**WORK REQUIRED**
Whenever a line in the records below holds the string "under", copy it out.

─── RECORD SET

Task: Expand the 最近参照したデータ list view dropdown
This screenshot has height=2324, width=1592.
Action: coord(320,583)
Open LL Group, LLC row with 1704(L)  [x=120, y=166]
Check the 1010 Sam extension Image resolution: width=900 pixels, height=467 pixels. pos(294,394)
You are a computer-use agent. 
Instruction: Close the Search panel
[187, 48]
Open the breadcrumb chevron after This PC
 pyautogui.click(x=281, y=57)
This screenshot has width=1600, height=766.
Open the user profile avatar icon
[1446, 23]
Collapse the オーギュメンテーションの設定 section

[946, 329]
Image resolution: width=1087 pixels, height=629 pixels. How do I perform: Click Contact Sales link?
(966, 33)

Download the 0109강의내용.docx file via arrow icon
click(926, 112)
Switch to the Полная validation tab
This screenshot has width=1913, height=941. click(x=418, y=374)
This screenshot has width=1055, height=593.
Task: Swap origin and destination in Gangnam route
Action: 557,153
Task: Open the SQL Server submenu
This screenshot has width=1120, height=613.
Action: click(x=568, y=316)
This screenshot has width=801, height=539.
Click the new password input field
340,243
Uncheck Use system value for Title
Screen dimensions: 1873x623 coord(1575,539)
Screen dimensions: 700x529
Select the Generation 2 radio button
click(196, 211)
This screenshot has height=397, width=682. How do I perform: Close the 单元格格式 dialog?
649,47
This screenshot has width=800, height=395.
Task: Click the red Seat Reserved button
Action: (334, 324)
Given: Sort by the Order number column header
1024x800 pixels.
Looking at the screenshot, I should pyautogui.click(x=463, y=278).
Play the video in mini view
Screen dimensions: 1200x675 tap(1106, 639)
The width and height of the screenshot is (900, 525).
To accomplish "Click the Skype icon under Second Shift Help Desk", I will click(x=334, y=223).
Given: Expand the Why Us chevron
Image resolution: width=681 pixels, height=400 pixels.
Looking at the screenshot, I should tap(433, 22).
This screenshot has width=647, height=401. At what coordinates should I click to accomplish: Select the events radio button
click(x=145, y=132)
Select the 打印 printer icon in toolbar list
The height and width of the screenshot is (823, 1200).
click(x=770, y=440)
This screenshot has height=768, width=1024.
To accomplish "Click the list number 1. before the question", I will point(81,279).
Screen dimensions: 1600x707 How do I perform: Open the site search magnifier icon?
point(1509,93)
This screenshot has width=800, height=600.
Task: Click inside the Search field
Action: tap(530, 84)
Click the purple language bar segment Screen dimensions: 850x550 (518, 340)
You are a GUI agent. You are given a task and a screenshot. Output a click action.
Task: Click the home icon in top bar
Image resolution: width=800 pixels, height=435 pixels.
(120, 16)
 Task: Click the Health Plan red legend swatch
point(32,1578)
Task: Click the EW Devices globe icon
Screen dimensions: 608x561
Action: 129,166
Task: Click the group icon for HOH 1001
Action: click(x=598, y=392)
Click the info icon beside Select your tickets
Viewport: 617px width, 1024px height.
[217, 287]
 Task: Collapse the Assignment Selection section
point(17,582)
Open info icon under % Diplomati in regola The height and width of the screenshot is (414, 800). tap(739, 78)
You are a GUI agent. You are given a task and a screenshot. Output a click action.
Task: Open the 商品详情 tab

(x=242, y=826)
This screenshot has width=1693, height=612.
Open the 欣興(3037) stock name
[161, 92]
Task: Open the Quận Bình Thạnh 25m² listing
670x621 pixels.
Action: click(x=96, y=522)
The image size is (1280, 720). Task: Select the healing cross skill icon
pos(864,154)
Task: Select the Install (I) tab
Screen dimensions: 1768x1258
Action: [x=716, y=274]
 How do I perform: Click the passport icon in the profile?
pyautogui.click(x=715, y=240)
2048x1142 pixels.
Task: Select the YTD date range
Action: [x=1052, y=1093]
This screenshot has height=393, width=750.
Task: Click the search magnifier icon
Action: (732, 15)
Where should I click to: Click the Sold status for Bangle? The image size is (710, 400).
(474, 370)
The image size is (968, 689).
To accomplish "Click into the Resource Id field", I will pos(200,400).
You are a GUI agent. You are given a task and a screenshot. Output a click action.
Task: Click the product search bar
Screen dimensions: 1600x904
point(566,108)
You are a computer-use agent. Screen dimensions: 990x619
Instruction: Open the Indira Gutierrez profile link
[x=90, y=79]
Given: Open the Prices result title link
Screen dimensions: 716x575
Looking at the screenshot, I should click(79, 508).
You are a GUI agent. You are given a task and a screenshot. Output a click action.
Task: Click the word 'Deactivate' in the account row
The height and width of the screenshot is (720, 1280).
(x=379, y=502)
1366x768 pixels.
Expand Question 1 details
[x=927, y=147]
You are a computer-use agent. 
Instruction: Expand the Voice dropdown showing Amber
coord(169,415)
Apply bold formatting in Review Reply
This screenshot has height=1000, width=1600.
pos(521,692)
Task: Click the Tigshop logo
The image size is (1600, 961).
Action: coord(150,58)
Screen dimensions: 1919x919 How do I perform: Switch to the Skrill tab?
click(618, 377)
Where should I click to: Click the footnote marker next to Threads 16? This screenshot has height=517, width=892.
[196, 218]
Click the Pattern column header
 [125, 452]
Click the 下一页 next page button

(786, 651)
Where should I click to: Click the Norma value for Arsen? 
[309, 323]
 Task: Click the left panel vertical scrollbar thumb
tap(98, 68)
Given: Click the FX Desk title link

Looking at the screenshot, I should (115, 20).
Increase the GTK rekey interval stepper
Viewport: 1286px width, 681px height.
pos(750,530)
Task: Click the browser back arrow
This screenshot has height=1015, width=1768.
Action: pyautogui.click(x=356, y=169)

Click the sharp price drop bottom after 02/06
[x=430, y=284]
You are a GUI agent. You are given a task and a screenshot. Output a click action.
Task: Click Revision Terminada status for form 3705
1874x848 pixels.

──────

**WRITTEN SOLUTION**
To accomplish "Click the Skype icon under Second Shift Help Desk", I will click(x=334, y=223).
Open info icon under % Diplomati in regola The height and width of the screenshot is (414, 800). tap(739, 78)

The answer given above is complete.